KENDARI, Lensainformasi.com – Kepolisian Daerah Sulawesi Tenggara (Polda Sultra) memusnahkan barang bukti narkotika hasil pengungkapan kasus periode Desember 2025 hingga Januari 2026. Kegiatan tersebut digelar di Tribun Presisi Polda Sultra, Rabu (4/3/2026).
Pemusnahan dipimpin Wakapolda Sultra Brigjen Pol. Dr. Gidion Arief Setyawan, S.I.K., S.H., M.Hum., didampingi Kabid Humas Polda Sultra Kombes Pol. Iis Kristian, Kapolresta Kendari Kombes Pol. Edwin L. Sengka, serta sejumlah pejabat utama Polda Sultra dan pihak terkait lainnya.
Barang bukti yang dimusnahkan berasal dari tiga kasus yang diungkap Direktorat Reserse Narkoba Polda Sultra dan Polresta Kendari dalam periode Desember 2025 hingga Januari 2026, dengan jumlah tersangka sebanyak empat orang.
Total barang bukti yang dimusnahkan terdiri dari sabu seberat 6.287 gram dan ganja seberat 1.013 gram. Dari jumlah tersebut, kepolisian memperkirakan sekitar 63.647 jiwa dapat terselamatkan dari potensi penyalahgunaan narkotika.
Sebelum dimusnahkan, barang bukti terlebih dahulu diuji oleh tim ahli dari Bidang Kedokteran dan Kesehatan (Biddokkes) Polda Sultra guna memastikan keaslian dan kandungannya, sesuai prosedur hukum yang berlaku.
Wakapolda Sultra menyampaikan bahwa pemusnahan barang bukti merupakan bagian dari kewajiban penyidik sesuai ketentuan hukum acara pidana.
Penyidik, kata dia, wajib melakukan penyisihan dan penetapan sampel barang bukti sebelum diserahkan ke tahap penuntutan.
“Yang diserahkan ke penuntut umum nantinya adalah sampel sesuai ketentuan hukum acara. Ini merupakan bagian dari pertanggungjawaban hukum sekaligus pertanggungjawaban sosial kepada masyarakat,” ujarnya.

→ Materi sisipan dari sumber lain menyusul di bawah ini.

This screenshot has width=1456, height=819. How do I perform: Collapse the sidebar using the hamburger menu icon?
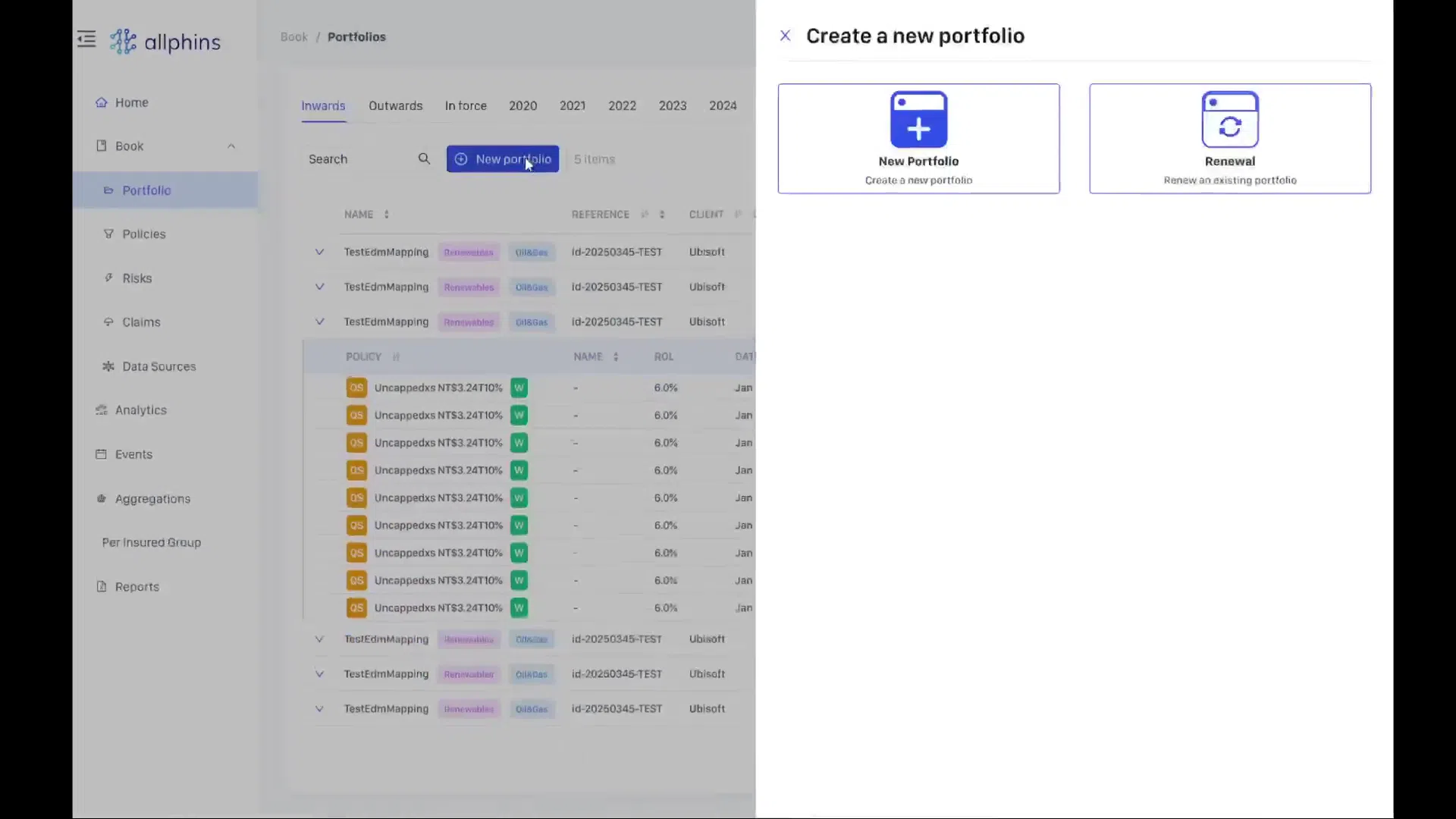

Ia menegaskan, penegakan hukum yang dilakukan Direktorat Reserse Narkoba Polda Sultra dan jajaran tidak hanya berorientasi pada proses hukum, tetapi juga mengemban misi kemanusiaan untuk menyelamatkan generasi muda dari bahaya narkoba.
“Ini membuktikan komitmen dan keseriusan kami dalam melakukan pemberantasan secara konsisten,” tegasnya.
Sejalan dengan hal tersebut, Presiden Republik Indonesia, Prabowo Subianto, telah menegaskan bahwa narkoba adalah ancaman terhadap masa depan bangsa yang harus diperangi secara menyeluruh dan berkelanjutan.
Sebagai implementasi arahan tersebut, Polda Sultra berkomitmen terus memperkuat penindakan, meningkatkan sinergi lintas sektoral, serta memperketat pengawasan internal guna memastikan tidak ada ruang bagi jaringan narkoba untuk tumbuh dan berkembang di wilayah Sulawesi Tenggara.
Wakapolda turut menyampaikan apresiasi kepada personel Ditresnarkoba dan Polresta Kendari atas kinerja dalam mengungkap jaringan peredaran narkoba.
Ia juga mengajak seluruh elemen masyarakat, pemerintah daerah, tokoh agama, tokoh masyarakat, dunia pendidikan, dan keluarga untuk bersinergi menjaga generasi muda dari ancaman penyalahgunaan narkotika.
“Setiap upaya peredaran gelap narkoba akan kami hadapi dengan tindakan tegas dan profesional. Dengan tekad, integritas, dan dukungan seluruh elemen masyarakat, kami yakin dapat mewujudkan lingkungan yang aman bagi generasi penerus,” pungkasnya.